I signed up for the dish extended warranty just before the price increase this year and I had both a 921 and 721 at the time. There was no mention of a 921 exclusion.


----------



## ibglowin (Sep 10, 2002)

Try another CSR.


----------



## DonLandis (Dec 17, 2003)

_"You represent and warrant that the hardware for which you are seeking coverage are in proper operating condition at the start of the warranty coverage and that your DISH Network account is current and in good standing."_

Does anyone have a 921 that meets this condition?

BTW- This thread will most likely get moved as it doesn't meet the criteria for this section.


----------



## Kagato (Jul 1, 2002)

CSR's give out a wealth of mis-information. Technically the CSR may be right. Just in the fact that there have been several times this year when Dish has said they would not send out any repair units for any reason. Basically violating the terms of their service contract with you.


----------



## Mark Lamutt (Mar 24, 2002)

Don is correct. Moving to the Dish DVR forum. And for what it's worth, the protection plan that I'm under does cover my 921. I specifically asked that question when I got mine back in December.


----------



## anderdea (Jan 13, 2004)

After reading this post I am considering trying to get the home protection plan for my equipment which includes a HD6000 and 921. What's the normal warranty period on the 921, I don't have the manual to refer to at present and I purchased it in January.

Thanks, Don


----------



## Mark Lamutt (Mar 24, 2002)

1 year is the standard warrenty. You have to have the protection plan for a full month before you can make a claim against it.


----------



## boba (May 23, 2003)

Mark Lamutt said:


> 1 year is the standard warrenty. You have to have the protection plan for a full month before you can make a claim against it.


Sorry to correct you Mark under DHPP there is no minimum time of coverage required. When you have a problem just call and order the DHPP unless DISH changes their policy you will be covered.


----------



## RICHARD BRANSTON (Jul 15, 2004)

My experience with Dish DHPP agrees with boba. On 6/24/04 when dish installed my 921 I signed up for the plan. That day they shipped me a 501 to replace the one that I had problems with.


----------



## anderdea (Jan 13, 2004)

I just sugned up for the plan and the 921 was definately covered.


----------



## Redster (Jan 14, 2004)

I just called and added the warranty,, the CSR didnt even ask about the 921. He did however tell me that I couldnt drop the HD package because I have an HD receiver ? After a couple minutes of having him check when receiver was activated and when HD package was started, I convinced him it wasnt mandatory. Little more training is required I think.


----------



## Mark Lamutt (Mar 24, 2002)

My apologies for the misinformation. The 1 month was the way it used to be. Glad that's not the case anymore!


----------



## Nick (Apr 23, 2002)

Mark Lamutt said:


> 1 year is the standard warrenty. You have to have the protection plan for a full month before you can make a claim against it.
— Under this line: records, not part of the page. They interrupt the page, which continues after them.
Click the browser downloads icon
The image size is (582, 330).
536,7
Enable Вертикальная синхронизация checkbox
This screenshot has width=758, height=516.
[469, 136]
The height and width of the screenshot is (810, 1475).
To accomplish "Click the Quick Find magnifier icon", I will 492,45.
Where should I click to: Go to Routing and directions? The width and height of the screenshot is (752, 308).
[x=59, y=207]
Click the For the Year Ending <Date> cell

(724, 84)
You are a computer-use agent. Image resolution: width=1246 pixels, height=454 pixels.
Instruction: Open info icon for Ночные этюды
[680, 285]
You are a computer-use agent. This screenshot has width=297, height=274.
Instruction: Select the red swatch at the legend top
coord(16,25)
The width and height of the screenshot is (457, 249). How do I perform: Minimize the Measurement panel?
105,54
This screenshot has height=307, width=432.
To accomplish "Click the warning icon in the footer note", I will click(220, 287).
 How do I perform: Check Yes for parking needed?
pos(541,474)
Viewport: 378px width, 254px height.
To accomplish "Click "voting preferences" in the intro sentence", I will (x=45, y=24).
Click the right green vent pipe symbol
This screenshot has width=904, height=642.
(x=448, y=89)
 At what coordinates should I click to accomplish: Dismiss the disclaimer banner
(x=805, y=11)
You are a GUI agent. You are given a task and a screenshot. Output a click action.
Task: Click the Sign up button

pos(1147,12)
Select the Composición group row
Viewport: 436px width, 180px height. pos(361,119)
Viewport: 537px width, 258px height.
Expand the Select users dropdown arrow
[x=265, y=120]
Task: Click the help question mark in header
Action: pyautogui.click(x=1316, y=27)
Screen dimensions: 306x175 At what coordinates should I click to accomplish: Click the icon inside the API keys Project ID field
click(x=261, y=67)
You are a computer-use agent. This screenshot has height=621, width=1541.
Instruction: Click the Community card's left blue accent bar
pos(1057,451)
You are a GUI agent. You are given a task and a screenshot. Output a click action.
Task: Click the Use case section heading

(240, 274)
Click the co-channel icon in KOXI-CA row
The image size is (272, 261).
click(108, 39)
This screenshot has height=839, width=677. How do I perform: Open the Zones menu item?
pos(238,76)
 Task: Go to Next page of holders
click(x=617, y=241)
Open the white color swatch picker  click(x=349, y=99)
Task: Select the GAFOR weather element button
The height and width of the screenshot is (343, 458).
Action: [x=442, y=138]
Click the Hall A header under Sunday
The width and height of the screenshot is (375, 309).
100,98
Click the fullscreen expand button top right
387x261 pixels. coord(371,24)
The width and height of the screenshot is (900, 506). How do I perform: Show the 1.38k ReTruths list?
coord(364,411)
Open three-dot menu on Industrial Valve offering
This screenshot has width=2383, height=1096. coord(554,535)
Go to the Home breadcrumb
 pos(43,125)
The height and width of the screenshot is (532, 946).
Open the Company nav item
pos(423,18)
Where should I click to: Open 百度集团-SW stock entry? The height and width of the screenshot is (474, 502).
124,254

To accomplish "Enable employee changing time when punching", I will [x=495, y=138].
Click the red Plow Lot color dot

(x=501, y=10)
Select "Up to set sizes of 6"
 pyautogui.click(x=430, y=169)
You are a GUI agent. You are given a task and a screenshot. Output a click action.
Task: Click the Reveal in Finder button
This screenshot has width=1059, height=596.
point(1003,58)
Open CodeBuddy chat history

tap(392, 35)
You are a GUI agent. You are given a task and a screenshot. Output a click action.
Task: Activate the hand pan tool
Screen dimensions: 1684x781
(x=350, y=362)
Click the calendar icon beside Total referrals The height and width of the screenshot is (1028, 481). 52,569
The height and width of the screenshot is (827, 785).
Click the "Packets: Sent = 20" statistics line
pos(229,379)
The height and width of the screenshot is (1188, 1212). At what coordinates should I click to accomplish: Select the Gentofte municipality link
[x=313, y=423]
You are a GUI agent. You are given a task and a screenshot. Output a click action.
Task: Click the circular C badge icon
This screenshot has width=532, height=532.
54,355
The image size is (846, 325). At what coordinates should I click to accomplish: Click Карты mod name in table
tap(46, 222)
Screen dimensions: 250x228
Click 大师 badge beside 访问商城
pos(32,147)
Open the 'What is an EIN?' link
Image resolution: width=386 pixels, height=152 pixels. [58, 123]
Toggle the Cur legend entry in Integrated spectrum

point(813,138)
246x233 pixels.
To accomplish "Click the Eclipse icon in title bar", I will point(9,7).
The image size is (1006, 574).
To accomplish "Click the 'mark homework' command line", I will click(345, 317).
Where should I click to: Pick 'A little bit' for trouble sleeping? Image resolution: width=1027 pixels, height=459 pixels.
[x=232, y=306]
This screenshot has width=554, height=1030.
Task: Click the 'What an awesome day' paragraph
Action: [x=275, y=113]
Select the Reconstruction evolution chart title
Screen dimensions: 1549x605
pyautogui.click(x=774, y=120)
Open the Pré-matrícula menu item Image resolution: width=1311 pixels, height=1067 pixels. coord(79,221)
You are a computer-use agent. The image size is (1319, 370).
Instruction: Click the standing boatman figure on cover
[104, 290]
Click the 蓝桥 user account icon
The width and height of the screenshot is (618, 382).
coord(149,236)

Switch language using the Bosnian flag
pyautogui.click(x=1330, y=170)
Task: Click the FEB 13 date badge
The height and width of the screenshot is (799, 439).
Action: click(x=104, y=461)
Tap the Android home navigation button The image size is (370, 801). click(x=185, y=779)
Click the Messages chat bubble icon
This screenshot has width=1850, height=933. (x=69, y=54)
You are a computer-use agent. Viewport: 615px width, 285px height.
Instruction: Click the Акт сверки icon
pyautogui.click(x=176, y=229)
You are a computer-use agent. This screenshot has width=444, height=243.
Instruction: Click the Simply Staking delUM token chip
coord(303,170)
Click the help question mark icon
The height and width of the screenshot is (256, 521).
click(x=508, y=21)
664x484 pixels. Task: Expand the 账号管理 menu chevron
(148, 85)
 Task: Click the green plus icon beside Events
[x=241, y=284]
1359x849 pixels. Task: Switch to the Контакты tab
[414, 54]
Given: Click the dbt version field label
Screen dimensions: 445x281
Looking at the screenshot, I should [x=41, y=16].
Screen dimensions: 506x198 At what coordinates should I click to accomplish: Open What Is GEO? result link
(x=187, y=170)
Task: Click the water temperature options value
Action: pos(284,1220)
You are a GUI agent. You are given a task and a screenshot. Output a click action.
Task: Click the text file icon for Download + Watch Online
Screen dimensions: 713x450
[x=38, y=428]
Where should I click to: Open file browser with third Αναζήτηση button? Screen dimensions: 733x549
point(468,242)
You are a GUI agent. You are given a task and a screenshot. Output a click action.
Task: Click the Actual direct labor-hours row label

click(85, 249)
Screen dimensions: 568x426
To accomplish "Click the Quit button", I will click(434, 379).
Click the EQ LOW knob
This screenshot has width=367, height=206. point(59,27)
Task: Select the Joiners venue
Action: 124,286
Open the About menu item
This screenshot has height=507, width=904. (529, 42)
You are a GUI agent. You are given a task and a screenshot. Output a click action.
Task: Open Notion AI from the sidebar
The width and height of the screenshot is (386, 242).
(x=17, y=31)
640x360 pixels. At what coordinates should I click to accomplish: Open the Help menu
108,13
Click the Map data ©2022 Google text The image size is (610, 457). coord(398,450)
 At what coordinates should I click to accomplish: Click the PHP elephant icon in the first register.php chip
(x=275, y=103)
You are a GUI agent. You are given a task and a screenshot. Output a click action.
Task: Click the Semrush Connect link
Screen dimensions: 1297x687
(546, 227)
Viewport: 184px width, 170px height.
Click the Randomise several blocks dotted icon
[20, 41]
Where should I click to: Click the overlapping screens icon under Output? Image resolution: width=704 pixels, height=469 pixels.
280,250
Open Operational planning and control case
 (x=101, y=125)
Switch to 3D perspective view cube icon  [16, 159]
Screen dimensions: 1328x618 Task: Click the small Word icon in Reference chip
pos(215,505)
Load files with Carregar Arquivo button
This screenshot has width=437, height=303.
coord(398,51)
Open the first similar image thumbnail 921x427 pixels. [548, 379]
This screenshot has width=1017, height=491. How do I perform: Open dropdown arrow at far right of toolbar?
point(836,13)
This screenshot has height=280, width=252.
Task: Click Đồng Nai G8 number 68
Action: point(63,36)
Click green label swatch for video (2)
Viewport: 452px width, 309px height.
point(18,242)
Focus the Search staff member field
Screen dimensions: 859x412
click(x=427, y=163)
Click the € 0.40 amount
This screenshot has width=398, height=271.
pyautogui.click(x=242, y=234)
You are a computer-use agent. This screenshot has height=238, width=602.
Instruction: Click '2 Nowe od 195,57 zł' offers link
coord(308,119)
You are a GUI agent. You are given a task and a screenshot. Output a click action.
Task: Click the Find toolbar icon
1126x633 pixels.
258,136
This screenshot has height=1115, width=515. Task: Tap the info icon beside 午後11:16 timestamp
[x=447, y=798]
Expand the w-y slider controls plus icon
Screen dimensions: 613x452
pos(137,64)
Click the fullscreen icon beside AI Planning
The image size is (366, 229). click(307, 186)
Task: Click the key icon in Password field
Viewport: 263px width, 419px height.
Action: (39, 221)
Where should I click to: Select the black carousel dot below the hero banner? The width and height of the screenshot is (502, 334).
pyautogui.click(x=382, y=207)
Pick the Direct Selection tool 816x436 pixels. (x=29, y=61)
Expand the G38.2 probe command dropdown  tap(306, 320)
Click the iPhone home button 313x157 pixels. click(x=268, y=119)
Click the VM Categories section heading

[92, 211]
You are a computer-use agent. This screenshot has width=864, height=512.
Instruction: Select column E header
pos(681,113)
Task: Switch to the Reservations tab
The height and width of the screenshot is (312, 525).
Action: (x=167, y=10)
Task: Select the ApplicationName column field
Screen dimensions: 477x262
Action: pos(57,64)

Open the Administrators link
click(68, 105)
When I called tech support about my dead 7200, they offered to replace it with a refurb for $19.99 or I could sign up for the DHPP and they would replace it with a refurb for 'free'. The rep sad they would send it right out. 

The refurb is on "back order".


----------



## finniganps (Jan 23, 2004)

Nick said:


> When I called tech support about my dead 7200, they offered to replace it with a refurb for $19.99 or I could sign up for the DHPP and they would replace it with a refurb for 'free'. The rep sad they would send it right out.
> 
> The refurb is on "back order".


How the heck is it on back order - they haven't made those boxes for years have they? Where are they backordering from - e-bay????


----------



## Mike123abc (Jul 19, 2002)

finniganps said:


> How the heck is it on back order - they haven't made those boxes for years have they? Where are they backordering from - e-bay????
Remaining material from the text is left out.